UNIVERSITY OF TORONTO LINKS
Jay Ruzesky
From: Blue Himalayan Poppies. Toronto: Nightwood Editions, 2001.
Years ago my wife loaned
my copy of The Gold Cell to a friend
for an English paper.
It was so long ago I forgot until
this morning I found
a renegade inscription standing out the way
painted initials startle on rock faces
in National Parks. It was signed "with all my love".
At first I thought I had a secret admirer.

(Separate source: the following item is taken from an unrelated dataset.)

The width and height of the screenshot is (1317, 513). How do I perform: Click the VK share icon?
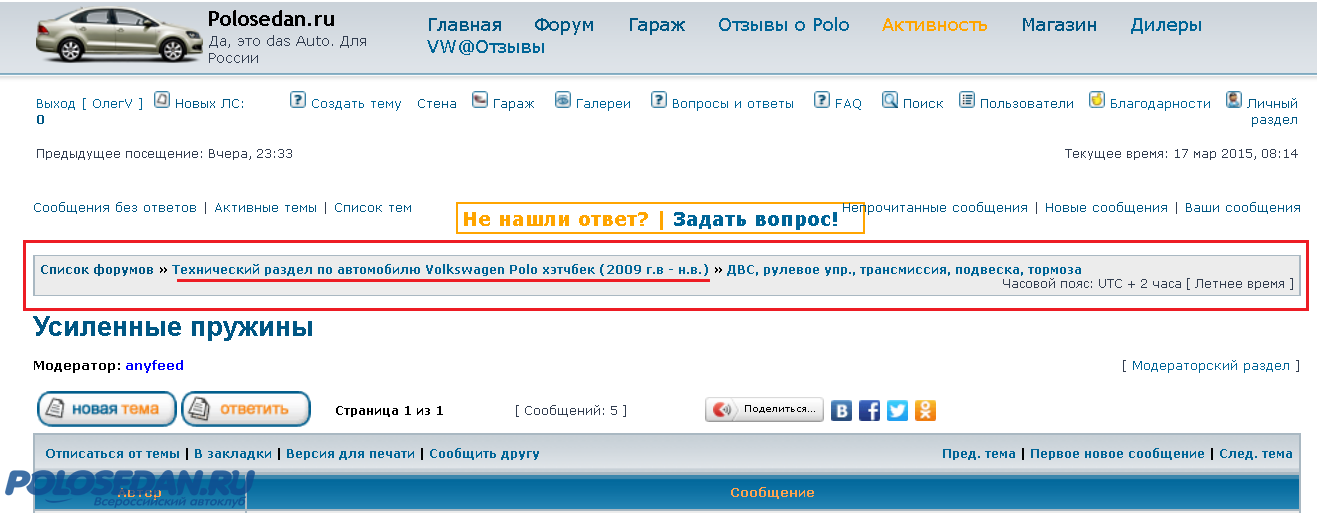[x=842, y=410]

Imagine her, the friend, late at night
bent into November deadlines
at a desk lit only by a small,
green lamp. It is late, and she is tired
but there are lines in the book
that draw her inward, about what the animal of sex
roaming the body from birth
looking for its own way out, pushing up
against parts of the skin whenever someone
touched there. As she leans
into words like "pod," "rivulets," and
"introductory cough" her long hair
writes across the bottom of a page
until the borders between who she is
and what the poet has written
are no longer clear. She will read and reread
until the man in her life sets a hand
on her shoulder, and tells her it is time
for bed and when he touches her, the skin
that his hand has inhabited
will feel that small animal aching
toward his blood and his own longing,
a sudden promise, will head for his cock
and he will set his hands lower on her body,
lift her from the chair that has cradled her all evening,
although it is she who will take his hand and lead.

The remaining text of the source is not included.